From Despair to Acceptance to Elation

IMG_3795This is a deeply personal story involving the most precious things in my life – my wife Renee and 18-month old son Jack.  Renee and I have been considering having another child, but at our ages the risks of complications and child health issues are increased, so we have been actively seeking out as much pre-pregnancy testing as possible.  One of the tests that was recommended by our fertility doctor was the Spinal Muscular Atrophy (SMA) carrier test through a simple, and relatively inexpensive ($99) at-home saliva swab kit, and many insurance carriers will cover some of the cost.  We’d never heard of the test or the disease.  It’s important you read about this horrific genetic disease before progressing, but a few key points:

  • SMA is a disease where certain nerves in the brain and spinal cord die, impairing a person’s ability to move.  In the majority of cases (Types 0, I, II) SMA manifests in infants and toddlers before the age of 2 and in most of these cases, death is the result.  The remaining cases (Types III, IV) result in various degrading movement levels and onset ages, but the majority of cases result in loss of independent walking capability sometime between 3 and 30 years of age.
  • If you are a carrier of the disease, you cannot contract the disease.  Renee and I were being tested as possible carriers, as given our ages and no physical symptoms, it is obvious we do not have the actual SMA disease.
  • Approximately 1 in 35 caucasians (where the disease is most prevalent) are carriers of the disease, so the likelihood of having two parents as carriers is roughly 1 in 1225.  And there must be two carriers of the disease to produce offspring that contract it.
  • If both parents are carriers, there is a 25% chance that the child will be born with the disease, and 70% of those children will die before their 2nd birthday.  The remaining 30% have a wide range of prognoses and outcomes, ranging from inability to walk sometime between 3 and 20 years old to death.  There is no outcome, if the disease is contracted, where the disease is dormant forever.  As I said, horrific.
  • There is no active testing protocol in place today for parents considering children or for the fetus during pregnancy.  This is shocking to me given the combination of contraction probabilities and severe outcomes if contraction occurs.  Because of this, the vast majority of parents do not know if they are carriers and the contraction of the disease in children or adolescents is only known once physical symptoms occur, which can be as early as birth and as late as adult onset (early 20’s).  Insidious.

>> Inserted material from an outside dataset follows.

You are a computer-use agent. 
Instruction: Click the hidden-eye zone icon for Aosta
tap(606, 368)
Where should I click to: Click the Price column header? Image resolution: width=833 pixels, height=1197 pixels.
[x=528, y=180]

Because of the lack of testing, parents and their children know nothing of this disease until symptoms show in the child.  But, our story is different.  Renee was tested early in January and received a positive test as a carrier of SMA, which we didn’t think much of outside of being a fluke.  Given her positive test, I needed to ensure I was not a carrier in order to guarantee absence of the disease in Jack and any future children.  However, on Friday, January 18, I received a positive test as a carrier of SMA, and our immediate thought was not about how does this impact our desire to have another child, but rather what does this mean for our 18-month old son Jack?

This moment began the most harrowing week of our lives as we waited for the genetic testing results from Jack’s blood draw.  An emotional journey through despair, intense and depressing research, mental preparation for the worst outcomes and finally, a focus on how to comprehend that our beautiful, strong son, who has zero symptoms of this debilitating disease, could degrade in physical strength and be in a wheelchair at any moment.  Or, it could take years to manifest itself.  It was this uncertainty – knowing if the disease was present, there’s no way to predict when symptoms would show or their severity – that we just couldn’t get our heads around.

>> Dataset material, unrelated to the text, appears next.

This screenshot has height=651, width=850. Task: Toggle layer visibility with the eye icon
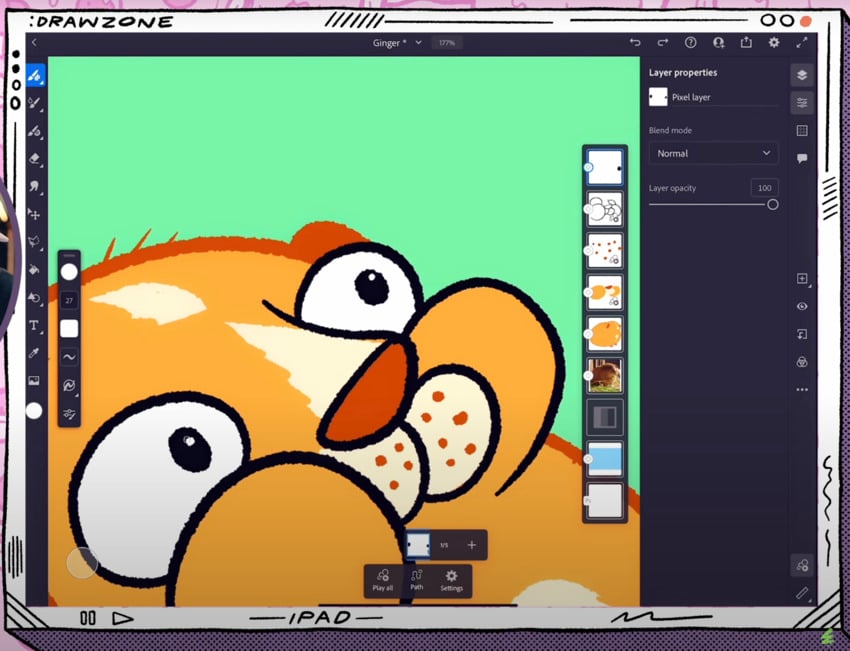point(801,308)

Then we thought, should we even get the results?  How would knowing a positive test affect our interactions with Jack?  Would we treat him differently?  Could we as parents deal with the waiting, the imminent result?  We ultimately determined that knowledge was power, that a positive test would enable us to do everything in our power – time, energy and finances – to help our son.  And certainly a negative test would give us peace of mind, a selfish, but ultimately another important reason for us to know the results.

We cried ourselves to sleep for 10 nights, waiting.  Then, on Monday, January 29 our prayers were answered with a negative test for Jack.

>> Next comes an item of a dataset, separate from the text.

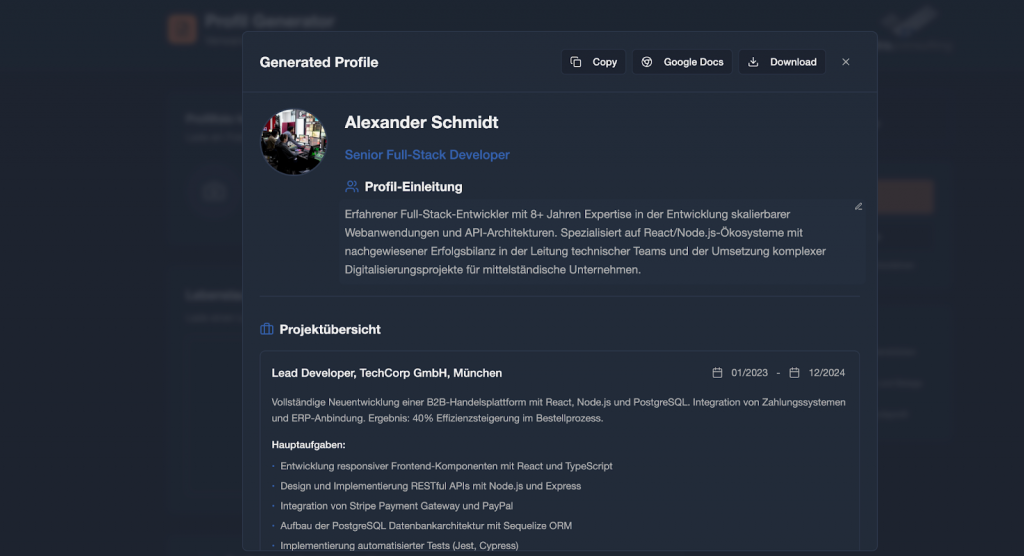Click the end date calendar icon
1024x556 pixels.
[x=794, y=373]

Given our experience, and our dismay at the lack of proactive testing, Renee and I are going to at a minimum make a financial contribution and possibly get involved more deeply with Families with SMA, the non-profit association dedicated to research, funding and advocacy related to SMA.  We’ve been amazed over the past week at how many people have said, “yeah, I have a friend who’s child died from SMA” just within our personal networks.  It doesn’t have to be that way.  And we’d like to participate in the advocacy for a broader testing protocol.